------ Data supplied
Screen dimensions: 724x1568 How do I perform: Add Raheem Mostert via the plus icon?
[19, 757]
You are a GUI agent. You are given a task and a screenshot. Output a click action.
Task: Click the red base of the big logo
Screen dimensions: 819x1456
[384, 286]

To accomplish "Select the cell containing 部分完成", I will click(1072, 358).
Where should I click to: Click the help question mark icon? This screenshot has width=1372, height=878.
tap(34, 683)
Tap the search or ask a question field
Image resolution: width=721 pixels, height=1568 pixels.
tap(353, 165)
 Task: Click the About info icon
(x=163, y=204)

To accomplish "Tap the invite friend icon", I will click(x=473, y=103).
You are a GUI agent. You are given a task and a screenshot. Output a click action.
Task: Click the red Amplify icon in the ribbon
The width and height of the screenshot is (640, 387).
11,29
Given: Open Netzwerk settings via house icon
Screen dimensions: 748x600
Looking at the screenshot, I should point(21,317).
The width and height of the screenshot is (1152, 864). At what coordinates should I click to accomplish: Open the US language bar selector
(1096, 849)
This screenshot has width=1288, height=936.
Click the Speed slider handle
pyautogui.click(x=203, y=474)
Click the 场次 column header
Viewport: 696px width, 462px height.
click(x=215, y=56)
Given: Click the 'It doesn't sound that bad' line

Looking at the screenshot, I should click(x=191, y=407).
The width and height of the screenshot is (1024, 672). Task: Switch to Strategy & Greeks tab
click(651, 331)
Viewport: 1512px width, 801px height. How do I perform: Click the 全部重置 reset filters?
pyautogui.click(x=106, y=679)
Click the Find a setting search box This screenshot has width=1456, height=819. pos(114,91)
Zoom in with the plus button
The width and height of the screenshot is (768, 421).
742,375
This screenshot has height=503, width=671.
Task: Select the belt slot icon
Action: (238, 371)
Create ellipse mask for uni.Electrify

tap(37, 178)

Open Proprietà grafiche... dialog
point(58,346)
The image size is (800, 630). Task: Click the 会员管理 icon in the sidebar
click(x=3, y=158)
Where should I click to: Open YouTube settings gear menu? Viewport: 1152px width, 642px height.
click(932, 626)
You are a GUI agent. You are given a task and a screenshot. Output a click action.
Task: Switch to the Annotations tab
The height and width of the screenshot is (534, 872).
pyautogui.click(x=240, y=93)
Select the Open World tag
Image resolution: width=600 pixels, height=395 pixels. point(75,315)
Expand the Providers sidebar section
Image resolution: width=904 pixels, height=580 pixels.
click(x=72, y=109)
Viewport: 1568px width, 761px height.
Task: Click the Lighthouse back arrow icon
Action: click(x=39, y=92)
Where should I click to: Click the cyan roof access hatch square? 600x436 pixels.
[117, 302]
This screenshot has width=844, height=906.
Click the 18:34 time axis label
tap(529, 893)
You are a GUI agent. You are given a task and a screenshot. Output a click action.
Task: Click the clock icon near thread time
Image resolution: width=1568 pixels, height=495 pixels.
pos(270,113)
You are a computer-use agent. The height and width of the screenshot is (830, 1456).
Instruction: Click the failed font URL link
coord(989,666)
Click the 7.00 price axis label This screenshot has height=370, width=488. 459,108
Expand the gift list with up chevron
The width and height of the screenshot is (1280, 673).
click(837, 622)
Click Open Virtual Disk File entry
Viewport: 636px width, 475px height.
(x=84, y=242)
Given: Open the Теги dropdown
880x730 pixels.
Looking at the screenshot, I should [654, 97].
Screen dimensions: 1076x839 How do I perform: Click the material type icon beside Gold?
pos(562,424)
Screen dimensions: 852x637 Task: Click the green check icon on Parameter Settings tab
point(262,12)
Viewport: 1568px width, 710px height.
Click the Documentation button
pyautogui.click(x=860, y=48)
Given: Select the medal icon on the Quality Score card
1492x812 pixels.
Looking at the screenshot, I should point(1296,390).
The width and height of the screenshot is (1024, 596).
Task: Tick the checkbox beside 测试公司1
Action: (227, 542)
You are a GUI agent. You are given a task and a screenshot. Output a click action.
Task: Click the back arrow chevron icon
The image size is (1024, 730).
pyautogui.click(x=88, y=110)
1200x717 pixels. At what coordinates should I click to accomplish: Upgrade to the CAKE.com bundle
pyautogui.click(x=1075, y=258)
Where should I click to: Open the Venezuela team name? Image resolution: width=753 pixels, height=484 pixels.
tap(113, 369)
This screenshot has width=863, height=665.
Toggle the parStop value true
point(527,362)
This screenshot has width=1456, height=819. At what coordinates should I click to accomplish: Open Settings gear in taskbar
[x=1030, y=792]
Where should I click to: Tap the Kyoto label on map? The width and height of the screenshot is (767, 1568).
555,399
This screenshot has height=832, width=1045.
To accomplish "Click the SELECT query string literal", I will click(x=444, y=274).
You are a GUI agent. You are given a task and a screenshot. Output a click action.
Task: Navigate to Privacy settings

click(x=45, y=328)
------------
• Exercise details:
Above are some records. Print them all exactly.

• Finished exercise:
Screen dimensions: 724x1568 How do I perform: Add Raheem Mostert via the plus icon?
[19, 757]
You are a GUI agent. You are given a task and a screenshot. Output a click action.
Task: Click the red base of the big logo
Screen dimensions: 819x1456
[384, 286]

To accomplish "Select the cell containing 部分完成", I will click(1072, 358).
Where should I click to: Click the help question mark icon? This screenshot has width=1372, height=878.
tap(34, 683)
Tap the search or ask a question field
Image resolution: width=721 pixels, height=1568 pixels.
tap(353, 165)
 Task: Click the About info icon
(x=163, y=204)

To accomplish "Tap the invite friend icon", I will click(x=473, y=103).
You are a GUI agent. You are given a task and a screenshot. Output a click action.
Task: Click the red Amplify icon in the ribbon
The width and height of the screenshot is (640, 387).
11,29
Given: Open Netzwerk settings via house icon
Screen dimensions: 748x600
Looking at the screenshot, I should point(21,317).
The width and height of the screenshot is (1152, 864). At what coordinates should I click to accomplish: Open the US language bar selector
(1096, 849)
This screenshot has width=1288, height=936.
Click the Speed slider handle
pyautogui.click(x=203, y=474)
Click the 场次 column header
Viewport: 696px width, 462px height.
click(x=215, y=56)
Given: Click the 'It doesn't sound that bad' line

Looking at the screenshot, I should click(x=191, y=407).
The width and height of the screenshot is (1024, 672). Task: Switch to Strategy & Greeks tab
click(651, 331)
Viewport: 1512px width, 801px height. How do I perform: Click the 全部重置 reset filters?
pyautogui.click(x=106, y=679)
Click the Find a setting search box This screenshot has width=1456, height=819. pos(114,91)
Zoom in with the plus button
The width and height of the screenshot is (768, 421).
742,375
This screenshot has height=503, width=671.
Task: Select the belt slot icon
Action: (238, 371)
Create ellipse mask for uni.Electrify

tap(37, 178)

Open Proprietà grafiche... dialog
point(58,346)
The image size is (800, 630). Task: Click the 会员管理 icon in the sidebar
click(x=3, y=158)
Where should I click to: Open YouTube settings gear menu? Viewport: 1152px width, 642px height.
click(932, 626)
You are a GUI agent. You are given a task and a screenshot. Output a click action.
Task: Switch to the Annotations tab
The height and width of the screenshot is (534, 872).
pyautogui.click(x=240, y=93)
Select the Open World tag
Image resolution: width=600 pixels, height=395 pixels. point(75,315)
Expand the Providers sidebar section
Image resolution: width=904 pixels, height=580 pixels.
click(x=72, y=109)
Viewport: 1568px width, 761px height.
Task: Click the Lighthouse back arrow icon
Action: click(x=39, y=92)
Where should I click to: Click the cyan roof access hatch square? 600x436 pixels.
[117, 302]
This screenshot has width=844, height=906.
Click the 18:34 time axis label
tap(529, 893)
You are a GUI agent. You are given a task and a screenshot. Output a click action.
Task: Click the clock icon near thread time
Image resolution: width=1568 pixels, height=495 pixels.
pos(270,113)
You are a computer-use agent. The height and width of the screenshot is (830, 1456).
Instruction: Click the failed font URL link
coord(989,666)
Click the 7.00 price axis label This screenshot has height=370, width=488. 459,108
Expand the gift list with up chevron
The width and height of the screenshot is (1280, 673).
click(837, 622)
Click Open Virtual Disk File entry
Viewport: 636px width, 475px height.
(x=84, y=242)
Given: Open the Теги dropdown
880x730 pixels.
Looking at the screenshot, I should [654, 97].
Screen dimensions: 1076x839 How do I perform: Click the material type icon beside Gold?
pos(562,424)
Screen dimensions: 852x637 Task: Click the green check icon on Parameter Settings tab
point(262,12)
Viewport: 1568px width, 710px height.
Click the Documentation button
pyautogui.click(x=860, y=48)
Given: Select the medal icon on the Quality Score card
1492x812 pixels.
Looking at the screenshot, I should point(1296,390).
The width and height of the screenshot is (1024, 596).
Task: Tick the checkbox beside 测试公司1
Action: (227, 542)
You are a GUI agent. You are given a task and a screenshot. Output a click action.
Task: Click the back arrow chevron icon
The image size is (1024, 730).
pyautogui.click(x=88, y=110)
1200x717 pixels. At what coordinates should I click to accomplish: Upgrade to the CAKE.com bundle
pyautogui.click(x=1075, y=258)
Where should I click to: Open the Venezuela team name? Image resolution: width=753 pixels, height=484 pixels.
tap(113, 369)
This screenshot has width=863, height=665.
Toggle the parStop value true
point(527,362)
This screenshot has width=1456, height=819. At what coordinates should I click to accomplish: Open Settings gear in taskbar
[x=1030, y=792]
Where should I click to: Tap the Kyoto label on map? The width and height of the screenshot is (767, 1568).
555,399
This screenshot has height=832, width=1045.
To accomplish "Click the SELECT query string literal", I will click(x=444, y=274).
You are a GUI agent. You are given a task and a screenshot. Output a click action.
Task: Navigate to Privacy settings

click(x=45, y=328)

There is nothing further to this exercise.